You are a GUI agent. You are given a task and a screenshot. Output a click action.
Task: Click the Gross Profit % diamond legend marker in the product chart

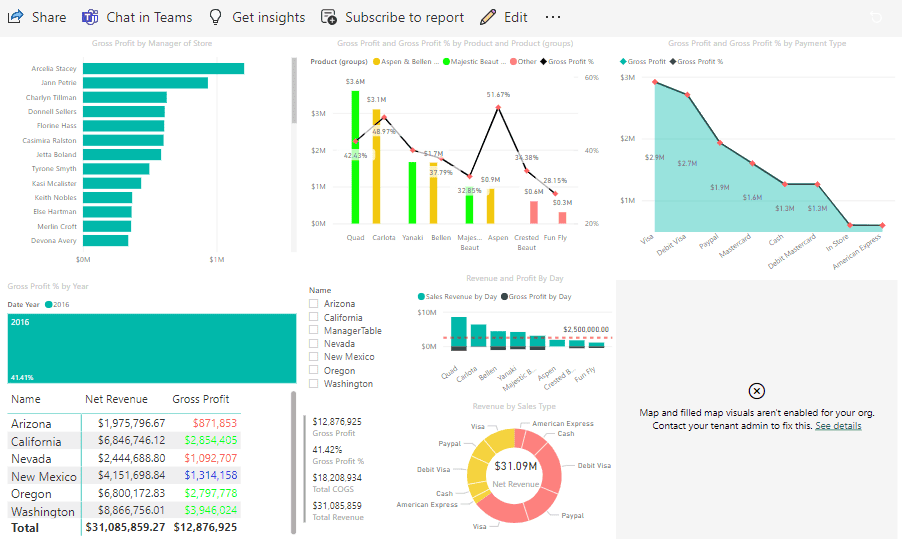(544, 62)
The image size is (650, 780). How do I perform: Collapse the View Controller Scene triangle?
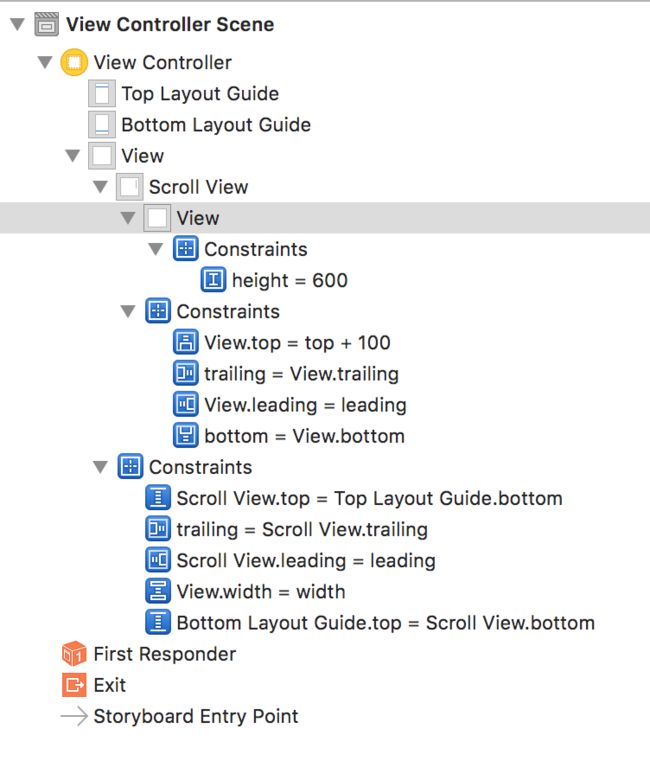click(x=17, y=24)
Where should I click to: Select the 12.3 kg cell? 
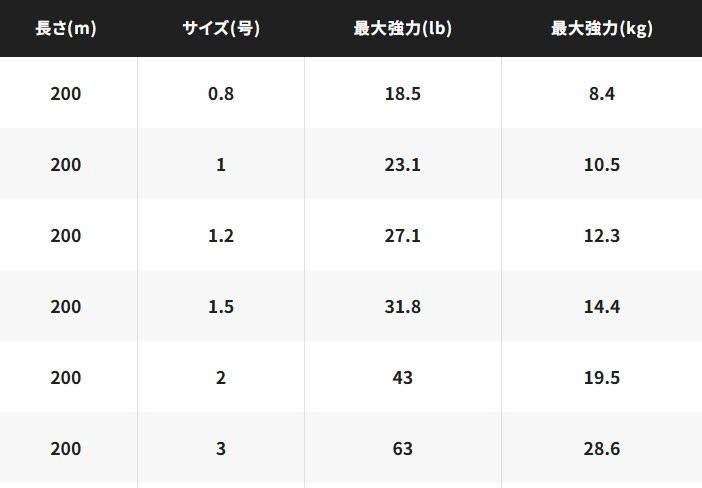tap(601, 236)
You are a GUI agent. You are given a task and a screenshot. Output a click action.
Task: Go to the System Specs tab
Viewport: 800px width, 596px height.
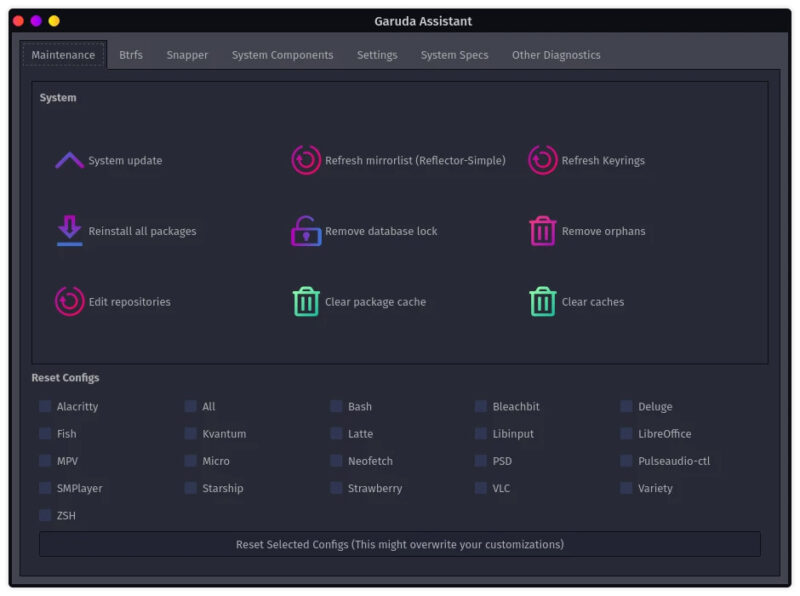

- **WORK ORDER**
Every entry, word for word, should be given again; the pictures are not part of the copy.

- **RESULT FOR THIS EXERCISE**
You are a GUI agent. You are given a task and a screenshot. Output a click action.
Task: Click the Gross Profit % diamond legend marker in the product chart

(544, 62)
The image size is (650, 780). How do I perform: Collapse the View Controller Scene triangle?
click(x=17, y=24)
Where should I click to: Select the 12.3 kg cell? 
tap(601, 236)
You are a GUI agent. You are given a task and a screenshot. Output a click action.
Task: Go to the System Specs tab
Viewport: 800px width, 596px height.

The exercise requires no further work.